Jule isn’t your typical protagonist. Comfortable with lying and cheating her way through life, she’s definitely not someone you’d want to be opposite in a fight. She meets social butterfly Imogen, and the unlikely duo instantly strike up an intense friendship. Before long, Jule is ingratiating herself with the social circles that Imogen is a part of and weaving her web of lies as she meets more people and must maintain the façade that she has created. Jule is a Genuine Fraud. You can’t get away with that forever, surely?

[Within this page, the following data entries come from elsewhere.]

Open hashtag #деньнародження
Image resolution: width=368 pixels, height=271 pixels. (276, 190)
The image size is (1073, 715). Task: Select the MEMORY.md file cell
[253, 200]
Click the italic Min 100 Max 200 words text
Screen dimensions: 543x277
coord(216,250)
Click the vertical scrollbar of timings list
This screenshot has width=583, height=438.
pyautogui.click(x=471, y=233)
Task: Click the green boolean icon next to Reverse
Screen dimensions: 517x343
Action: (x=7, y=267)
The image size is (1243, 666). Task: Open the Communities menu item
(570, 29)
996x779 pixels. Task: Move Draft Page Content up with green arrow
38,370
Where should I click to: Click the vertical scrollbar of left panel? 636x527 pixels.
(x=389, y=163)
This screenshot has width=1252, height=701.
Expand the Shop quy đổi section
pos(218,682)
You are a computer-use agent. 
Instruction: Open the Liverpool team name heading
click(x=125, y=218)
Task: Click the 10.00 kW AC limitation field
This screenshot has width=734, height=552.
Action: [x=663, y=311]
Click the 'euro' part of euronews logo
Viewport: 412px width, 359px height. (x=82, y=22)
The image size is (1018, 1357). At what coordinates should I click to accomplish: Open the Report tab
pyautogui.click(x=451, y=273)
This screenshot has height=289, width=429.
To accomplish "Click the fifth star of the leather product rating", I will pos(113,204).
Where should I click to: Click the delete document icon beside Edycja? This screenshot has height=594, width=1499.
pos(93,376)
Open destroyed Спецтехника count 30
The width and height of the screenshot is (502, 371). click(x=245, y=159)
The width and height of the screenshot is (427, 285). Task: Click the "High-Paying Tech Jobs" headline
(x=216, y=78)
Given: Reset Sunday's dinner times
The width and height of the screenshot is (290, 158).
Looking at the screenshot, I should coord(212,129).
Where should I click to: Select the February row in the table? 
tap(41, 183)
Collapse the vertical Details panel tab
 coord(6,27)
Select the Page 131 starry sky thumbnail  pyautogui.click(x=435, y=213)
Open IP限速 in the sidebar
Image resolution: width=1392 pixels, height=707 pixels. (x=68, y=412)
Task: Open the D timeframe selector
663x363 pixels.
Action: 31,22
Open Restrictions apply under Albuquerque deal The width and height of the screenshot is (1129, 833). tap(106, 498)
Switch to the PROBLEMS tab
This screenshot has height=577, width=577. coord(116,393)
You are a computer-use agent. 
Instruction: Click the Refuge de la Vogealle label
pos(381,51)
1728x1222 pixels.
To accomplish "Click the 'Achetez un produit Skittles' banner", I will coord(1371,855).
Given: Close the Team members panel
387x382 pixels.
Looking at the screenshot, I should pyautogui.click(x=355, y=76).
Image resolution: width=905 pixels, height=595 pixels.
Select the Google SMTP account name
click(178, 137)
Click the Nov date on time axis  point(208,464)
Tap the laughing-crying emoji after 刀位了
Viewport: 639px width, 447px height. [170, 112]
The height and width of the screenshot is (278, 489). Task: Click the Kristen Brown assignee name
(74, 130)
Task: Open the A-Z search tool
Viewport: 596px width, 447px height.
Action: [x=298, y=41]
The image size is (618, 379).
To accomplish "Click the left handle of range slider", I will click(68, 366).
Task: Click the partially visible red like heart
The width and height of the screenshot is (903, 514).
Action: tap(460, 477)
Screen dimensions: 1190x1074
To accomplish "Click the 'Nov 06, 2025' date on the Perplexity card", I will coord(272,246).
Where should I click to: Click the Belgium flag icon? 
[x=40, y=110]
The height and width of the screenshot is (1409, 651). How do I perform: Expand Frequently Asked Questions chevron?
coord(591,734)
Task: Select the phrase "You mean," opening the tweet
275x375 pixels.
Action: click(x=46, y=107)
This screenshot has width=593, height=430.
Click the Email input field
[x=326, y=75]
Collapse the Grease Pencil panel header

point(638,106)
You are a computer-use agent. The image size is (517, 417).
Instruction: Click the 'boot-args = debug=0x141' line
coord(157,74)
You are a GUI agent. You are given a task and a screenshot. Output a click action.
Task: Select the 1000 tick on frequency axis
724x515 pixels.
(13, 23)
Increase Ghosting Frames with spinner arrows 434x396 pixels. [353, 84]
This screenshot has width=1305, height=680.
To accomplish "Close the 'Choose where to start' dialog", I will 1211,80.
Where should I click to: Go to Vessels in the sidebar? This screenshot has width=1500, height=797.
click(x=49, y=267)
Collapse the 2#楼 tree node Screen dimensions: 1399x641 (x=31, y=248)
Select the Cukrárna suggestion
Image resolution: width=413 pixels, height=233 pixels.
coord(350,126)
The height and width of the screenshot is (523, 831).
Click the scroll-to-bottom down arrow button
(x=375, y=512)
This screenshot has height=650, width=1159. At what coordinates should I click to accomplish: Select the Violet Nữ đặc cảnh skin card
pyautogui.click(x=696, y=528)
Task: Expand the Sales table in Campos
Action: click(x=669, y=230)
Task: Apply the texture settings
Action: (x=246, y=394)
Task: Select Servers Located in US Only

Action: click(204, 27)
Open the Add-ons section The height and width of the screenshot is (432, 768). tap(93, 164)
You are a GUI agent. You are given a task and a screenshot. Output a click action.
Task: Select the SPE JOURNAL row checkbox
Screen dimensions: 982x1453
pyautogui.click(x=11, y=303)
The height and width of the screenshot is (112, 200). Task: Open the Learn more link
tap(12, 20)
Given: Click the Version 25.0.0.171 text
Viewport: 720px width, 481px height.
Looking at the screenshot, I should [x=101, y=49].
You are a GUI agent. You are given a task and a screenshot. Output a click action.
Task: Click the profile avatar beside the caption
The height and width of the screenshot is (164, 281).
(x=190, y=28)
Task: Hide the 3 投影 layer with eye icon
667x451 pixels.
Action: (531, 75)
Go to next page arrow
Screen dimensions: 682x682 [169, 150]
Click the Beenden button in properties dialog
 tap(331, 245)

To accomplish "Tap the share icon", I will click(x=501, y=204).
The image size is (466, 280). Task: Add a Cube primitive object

This book is told in reverse chronological order; it starts with the penultimate chapter, then goes backwards from there until the first chapter, then we jump into the present day for the final chapter. This meant that there was more of a focus on the ‘Why?’ as opposed to the ‘Who?’, which goes against the grain of the typical mystery genre formula. This is a really interesting way of storytelling, but often, when I got to the end of a chapter, I wanted it to carry on instead of go back in time again – I wanted to see how a scene panned out or how characters would react to what had just happened. I only realised, once I had finished the book, that the chapters are numbered to demonstrate the order in which they were happening in real time, so I was slightly confused at the beginning (and this is something to bear in mind if you decide to read this book). Conversely, every book with a non-linear structure has that initial stage when you’re working out how the story is going to be told, so that’s not a big negative. When I’m watching a T.V. Show or reading a book, I enjoy the process of coming up with theories throughout, then having them proven very wrong at the end as everything slots into place, and this was the opposite. Maybe it’s just personal preference, but that leads to greater enjoyment and satisfaction for me.

“For anyone who has been taught that good equals small and silent, here is my heart with all its ugly tangles and splendid fury.”

E. Lockhart, Genuine Fraud

Even though the book’s structure sets us up to expect a really in-depth analysis of why Jule is the Jule we have come to know and hate, it doesn’t quite fulfill this. For a character who talks so much about an “origin story”, I felt I, a) didn’t know her origin story, and, b) why that origin story shaped her to be the person that she is. Apparently, the book’s structure and plot plays homage to Patricia Highsmith’s The Talented Mr. Ripley, and although I haven’t read it, I took a look at the synopsis on Wikipedia and noticed that the plot was very similar to that of Genuine Fraud. I think I’ll read it and compare and contrast. There was great potential for Jule to have a substantial background story to make the reader conflicted about whether she’s that bad or not, so it’s a shame that that wasn’t taken advantage of.

A significant part of the novel is devoted to challenging the stereotypes of women in popular culture that we see on our screens and pages today. Jule is muscular, strong, and independent, and likes to see herself as the antithesis of what she calls the “Great white hetero hero”. I am, of course, a strong supporter of shows and books that star a protagonist that is not the archetypal hero that is recycled over and over again, but the issue I had here is with the “hero” part. This novel is not a tale of Jule’s noble endeavours, showing that good can overcome evil, like most superhero stories, but a list of all of the immoral stuff that she’s done over the course of 262 pages, so I find it hard to sympathise with her on the whole “anti-hero” narrative in this particular situation. From the outset of Genuine Fraud, it’s made clear that Jule is dishonest and deceitful, so it’s hard to be shocked when it is revealed that she is, in fact, dishonest and deceitful. She has few interesting flaws (appart from the lying) and complexities, which would have made her a more interesting character to read.

Overall, Genuine Fraud has an engaging premise, and immense promise, but I don’t think that it was executed as well as it could have been, which is a real shame. Let me know down below if you’ve read this book, or We Were Liars (by the same author and has a lot of hype) and what you thought!